Saved entries:

┄┄┄┄┄┄┄┄┄┄┄┄┄┄┄┄┄┄┄┄

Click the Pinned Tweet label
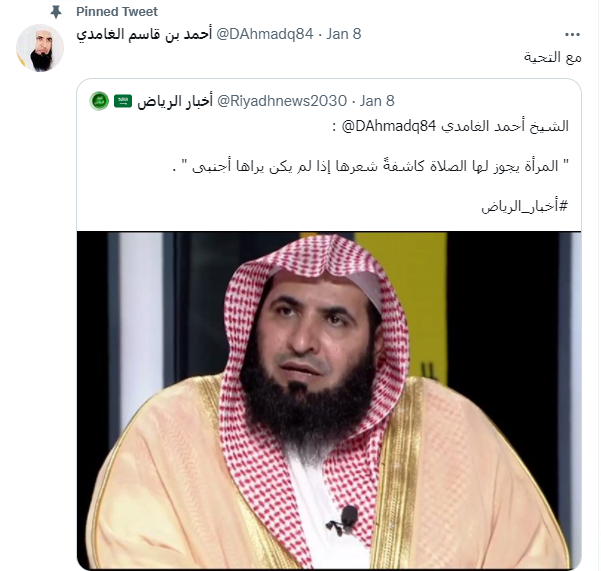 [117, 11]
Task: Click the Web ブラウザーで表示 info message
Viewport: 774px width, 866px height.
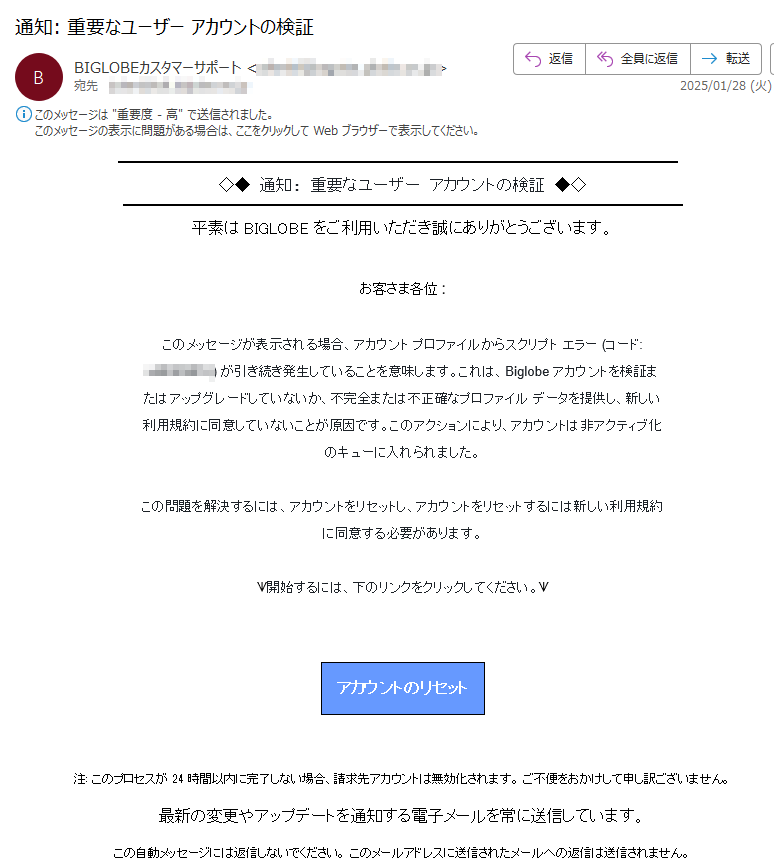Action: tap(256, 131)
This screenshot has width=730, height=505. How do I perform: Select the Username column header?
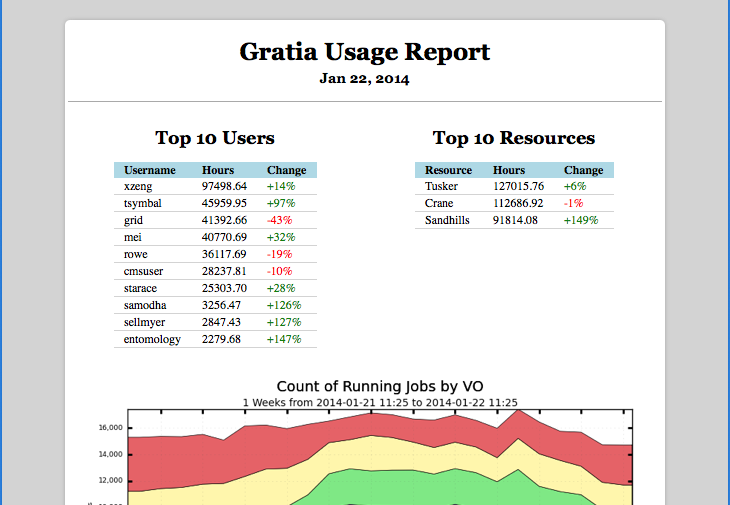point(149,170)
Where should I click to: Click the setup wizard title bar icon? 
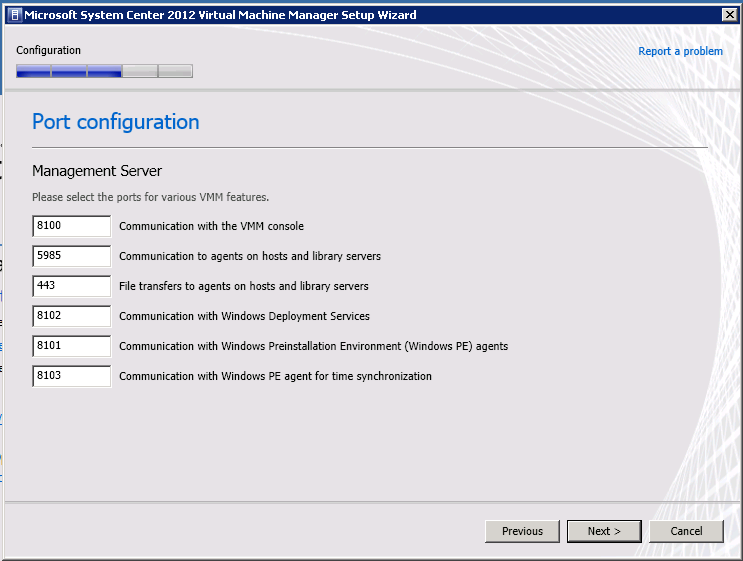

┄┄┄┄┄┄┄┄┄┄┄┄┄┄┄┄┄┄┄┄

ASSIGNMENT: All of the records above must be copied exactly, except for the pictures.

SOLUTION FOR THIS EXERCISE:
Click the Pinned Tweet label
 [117, 11]
Task: Click the Web ブラウザーで表示 info message
Viewport: 774px width, 866px height.
Action: tap(256, 131)
This screenshot has width=730, height=505. How do I perform: Select the Username column header?
point(149,170)
Where should I click to: Click the setup wizard title bar icon? 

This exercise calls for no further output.